= Task directions =
Below are lines of records; copy exactly those from the one containing "Viewport: 900px width, 563px height." through the one containing "the inbox with", leaving the pictures behind.

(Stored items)
┌────────

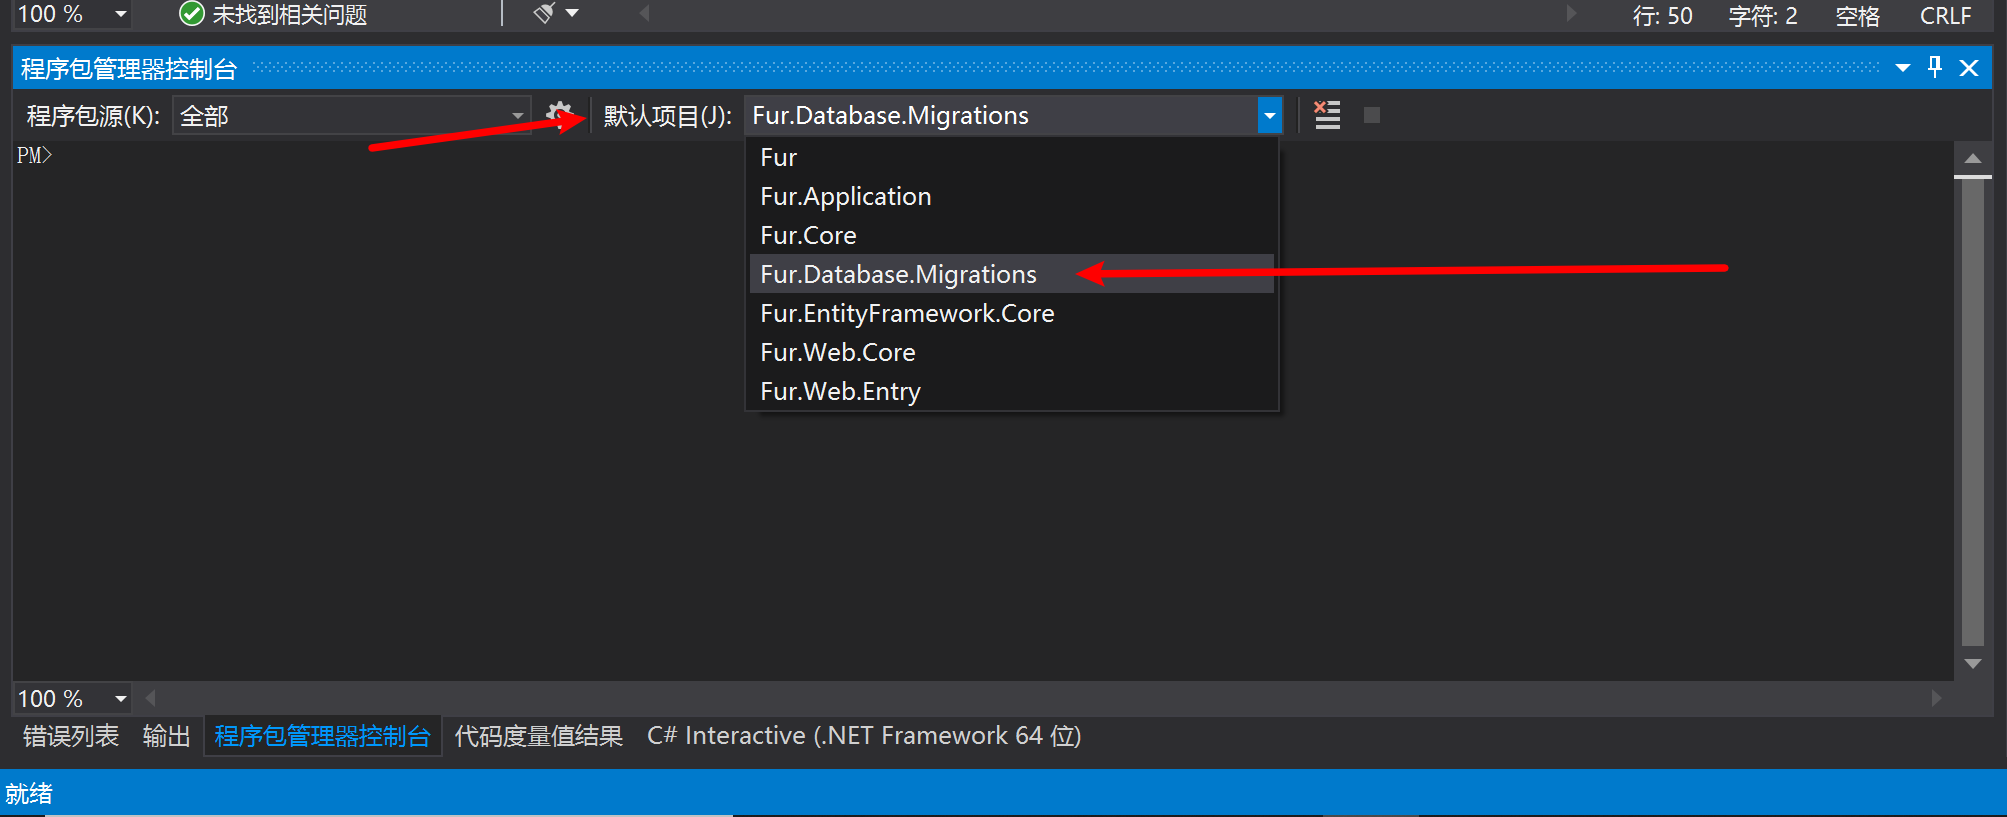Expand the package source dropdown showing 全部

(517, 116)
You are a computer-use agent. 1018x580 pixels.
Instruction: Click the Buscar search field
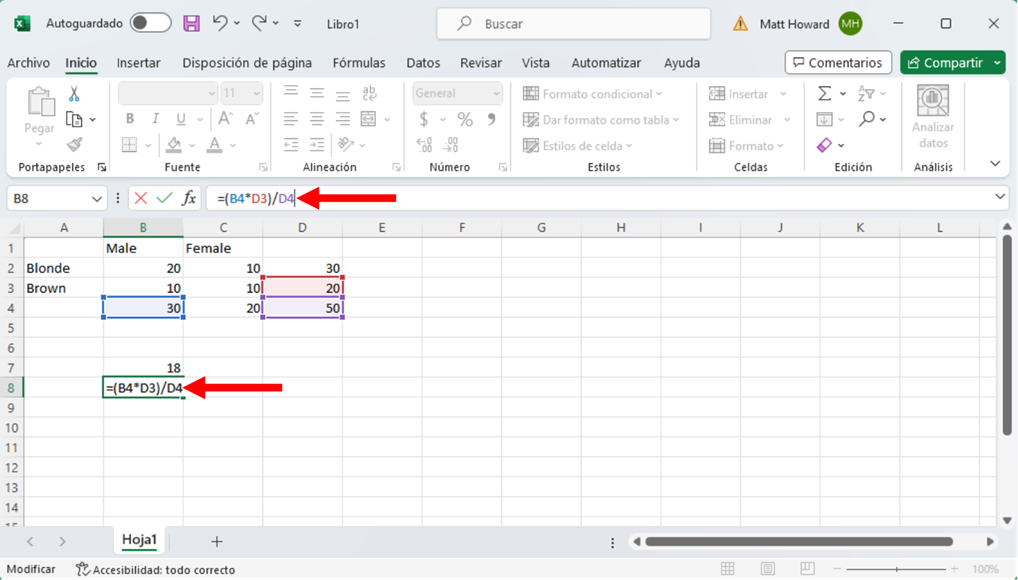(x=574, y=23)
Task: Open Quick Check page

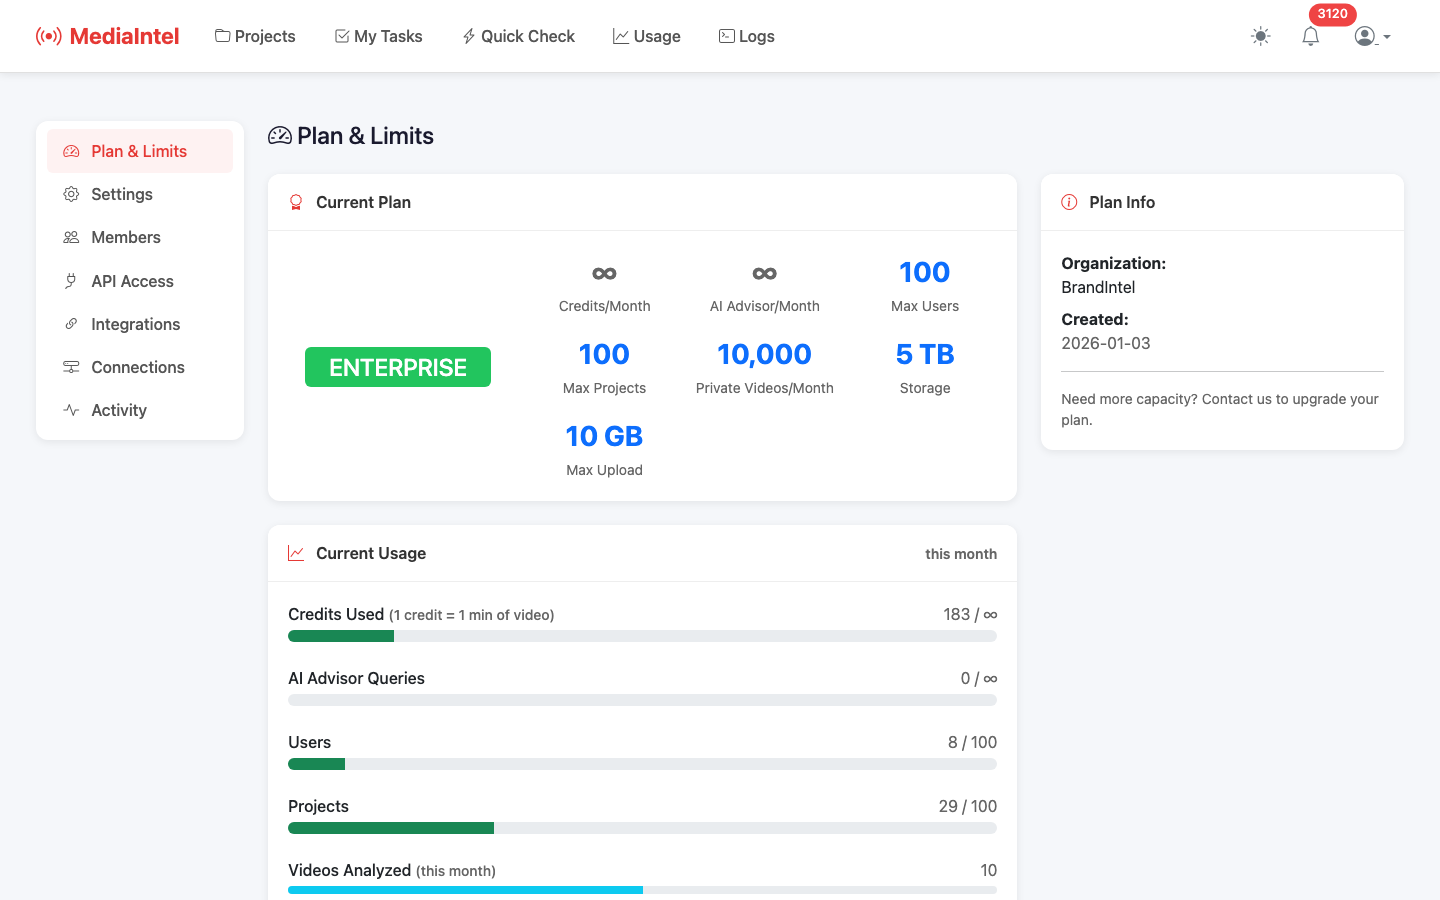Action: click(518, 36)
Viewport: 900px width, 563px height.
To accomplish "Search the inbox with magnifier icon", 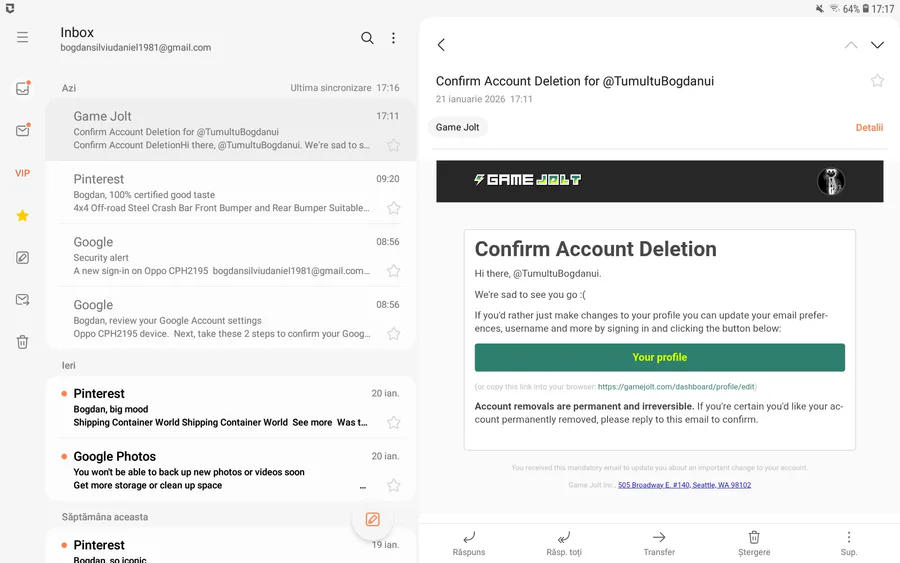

└────────
┌────────

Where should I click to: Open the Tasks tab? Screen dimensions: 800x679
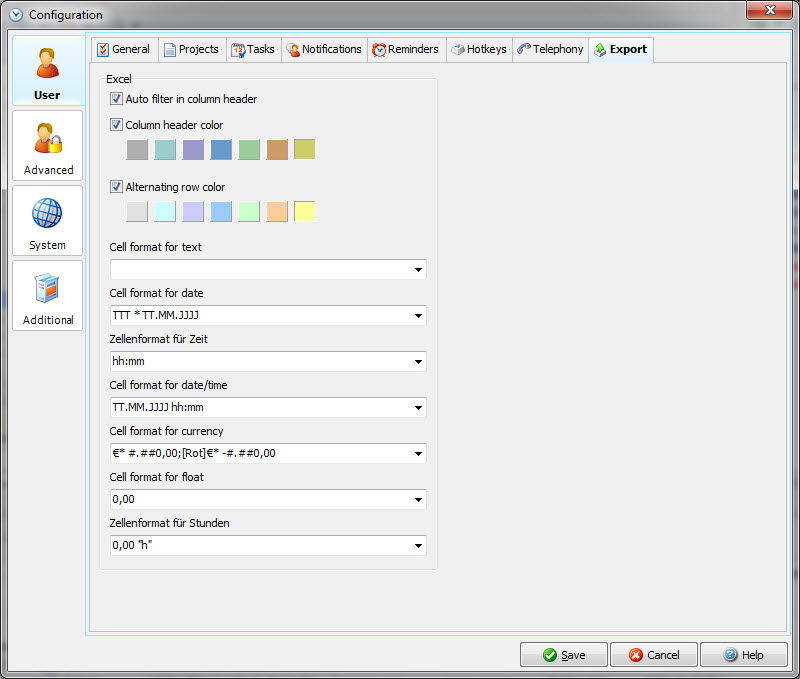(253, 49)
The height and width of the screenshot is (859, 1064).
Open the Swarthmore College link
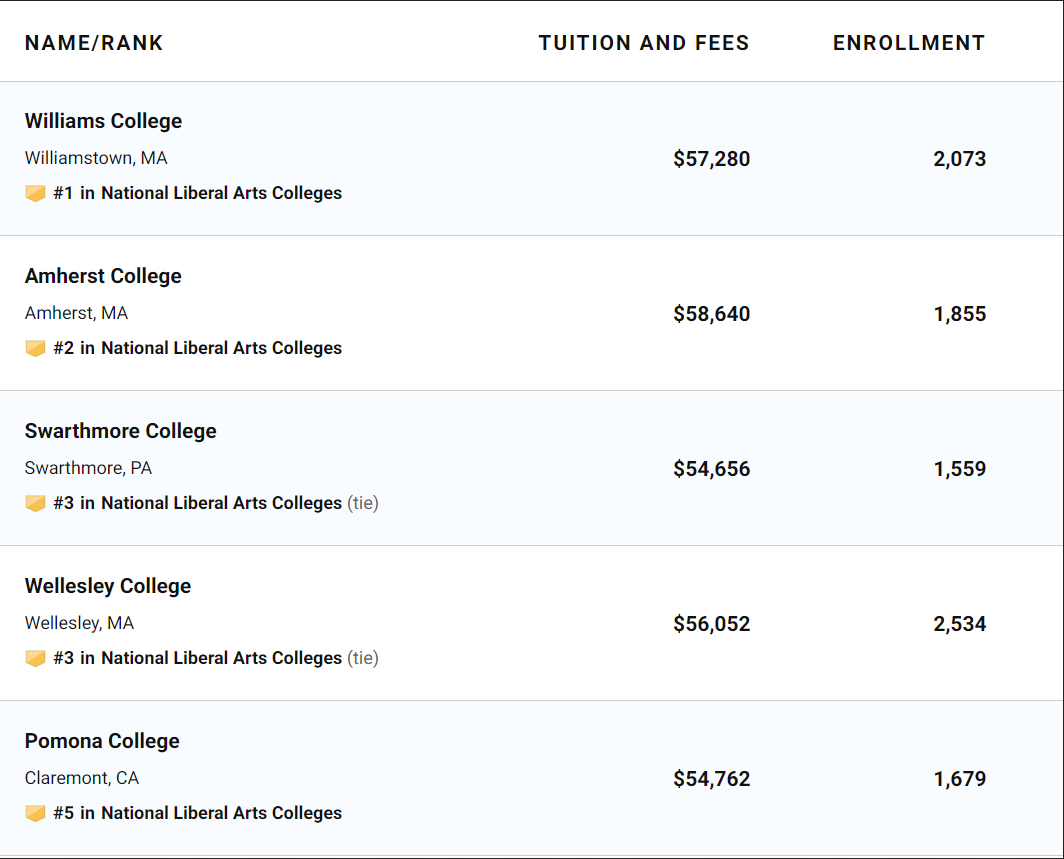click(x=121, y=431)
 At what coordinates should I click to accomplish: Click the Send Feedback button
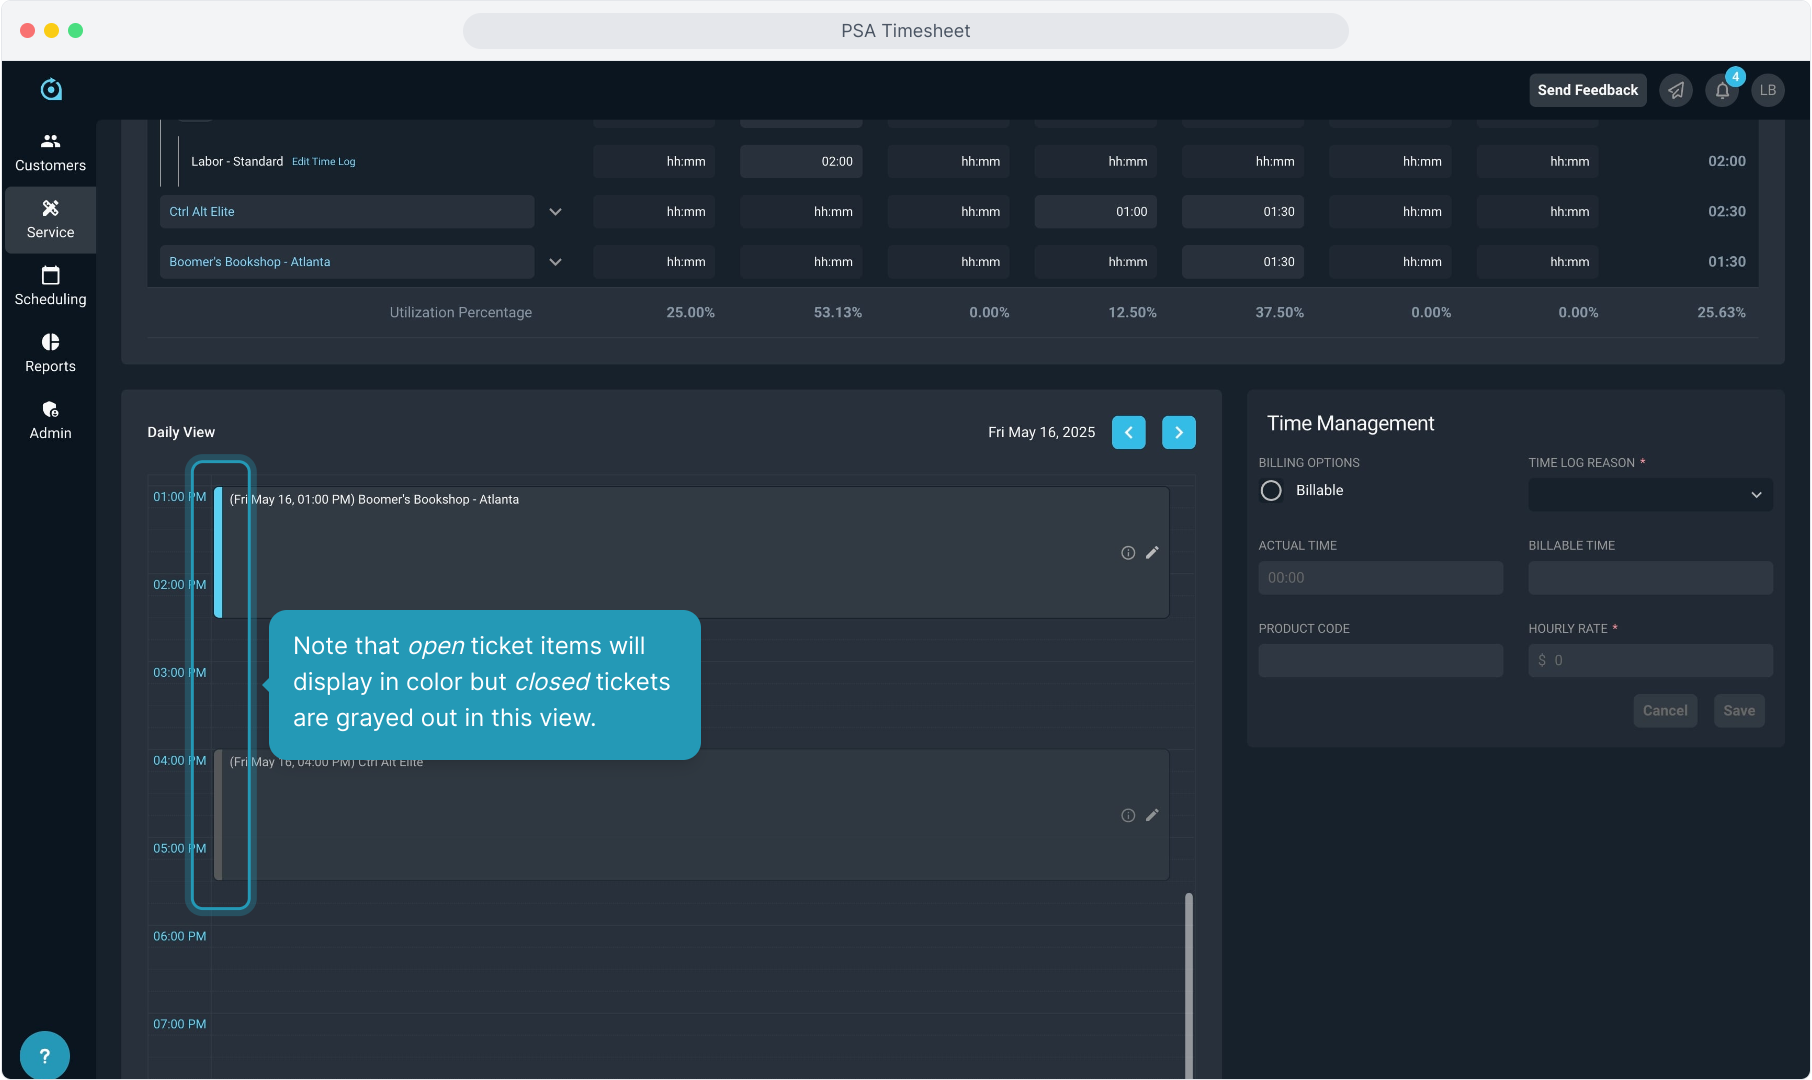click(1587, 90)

└────────

= Solution to this exercise =
Viewport: 900px width, 563px height.
To accomplish "Search the inbox with magnifier icon", 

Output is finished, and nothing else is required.